J’ai commencé à l’écrire en Urss, cet été… Mais je ne tiens pas trop à parler de cet épisode. Le public, ou soi-disant tel, qui a déserté en masse quand je chantais Le Déserteur… Je n’en ai pas voulu aux communistes de m’avoir entraîné dans cette galère. Ils ont été naïfs et moi j’ai suivi.
Jusque-là. ç’avait été une belle fête, ce Festival de la Jeunesse à Moscou, plus belle encore que la cérémonie de clôture des jeux Olympiques de Los Angeles.
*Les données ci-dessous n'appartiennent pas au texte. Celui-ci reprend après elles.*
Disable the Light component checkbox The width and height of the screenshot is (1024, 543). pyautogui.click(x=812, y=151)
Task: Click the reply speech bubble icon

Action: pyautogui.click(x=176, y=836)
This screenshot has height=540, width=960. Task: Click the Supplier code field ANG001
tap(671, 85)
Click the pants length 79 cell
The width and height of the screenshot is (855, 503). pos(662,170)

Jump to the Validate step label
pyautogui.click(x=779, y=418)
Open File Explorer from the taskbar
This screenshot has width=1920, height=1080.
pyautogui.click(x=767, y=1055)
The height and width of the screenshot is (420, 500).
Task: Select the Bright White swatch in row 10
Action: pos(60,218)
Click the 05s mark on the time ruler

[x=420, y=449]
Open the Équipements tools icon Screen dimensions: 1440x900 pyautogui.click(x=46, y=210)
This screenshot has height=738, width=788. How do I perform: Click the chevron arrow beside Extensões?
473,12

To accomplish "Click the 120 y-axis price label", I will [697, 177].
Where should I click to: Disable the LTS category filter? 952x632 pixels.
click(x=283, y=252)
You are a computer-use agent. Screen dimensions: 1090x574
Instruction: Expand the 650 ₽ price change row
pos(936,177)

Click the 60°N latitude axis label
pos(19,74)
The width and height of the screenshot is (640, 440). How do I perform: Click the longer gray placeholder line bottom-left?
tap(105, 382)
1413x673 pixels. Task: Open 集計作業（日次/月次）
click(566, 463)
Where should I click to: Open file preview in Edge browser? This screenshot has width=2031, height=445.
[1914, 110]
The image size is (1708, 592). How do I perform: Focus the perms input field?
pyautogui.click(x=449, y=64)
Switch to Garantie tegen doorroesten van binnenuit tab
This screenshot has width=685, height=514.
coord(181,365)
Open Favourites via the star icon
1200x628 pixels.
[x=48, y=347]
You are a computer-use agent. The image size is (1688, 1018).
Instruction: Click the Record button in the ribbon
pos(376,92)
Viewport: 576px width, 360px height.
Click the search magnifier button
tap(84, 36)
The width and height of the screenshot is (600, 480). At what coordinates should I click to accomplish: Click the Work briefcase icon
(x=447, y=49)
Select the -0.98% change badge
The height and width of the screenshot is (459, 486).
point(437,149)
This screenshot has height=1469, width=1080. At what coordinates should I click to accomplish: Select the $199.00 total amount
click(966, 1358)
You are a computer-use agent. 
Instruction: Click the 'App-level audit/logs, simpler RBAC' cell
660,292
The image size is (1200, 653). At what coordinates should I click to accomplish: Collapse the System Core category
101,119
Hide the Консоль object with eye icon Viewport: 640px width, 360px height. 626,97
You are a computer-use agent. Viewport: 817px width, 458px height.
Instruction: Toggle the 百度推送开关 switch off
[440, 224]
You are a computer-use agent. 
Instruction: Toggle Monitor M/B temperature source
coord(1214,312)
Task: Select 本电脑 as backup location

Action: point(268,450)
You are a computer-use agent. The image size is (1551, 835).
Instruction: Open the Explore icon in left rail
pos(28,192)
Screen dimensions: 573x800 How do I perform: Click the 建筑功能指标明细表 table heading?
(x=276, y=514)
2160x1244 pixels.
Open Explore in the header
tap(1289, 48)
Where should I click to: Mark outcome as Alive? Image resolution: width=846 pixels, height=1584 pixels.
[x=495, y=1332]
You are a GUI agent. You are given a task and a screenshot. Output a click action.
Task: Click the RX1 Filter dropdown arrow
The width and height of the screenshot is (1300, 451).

Je me suis peut-être un peu fourvoyé en allant chanter dans un pays en guerre contre l‘Afghanistan… Mais quand je vais enregistrer à Los Angeles, je ne fais pas de déclaration sur la politique américaine au Nicaragua… Si je ne devais travailler que dans des démocraties pures, je chanterais en Laponie. Et encore.
— Vous vous êtes senti récupéré ?
— Si le Rpr me demande de chanter pour des ouvriers en grève, je le ferai. Non. je ne me sens pas récupéré. Mais je réfléchis avant de parler, maintenant. J’ai des propos naïfs.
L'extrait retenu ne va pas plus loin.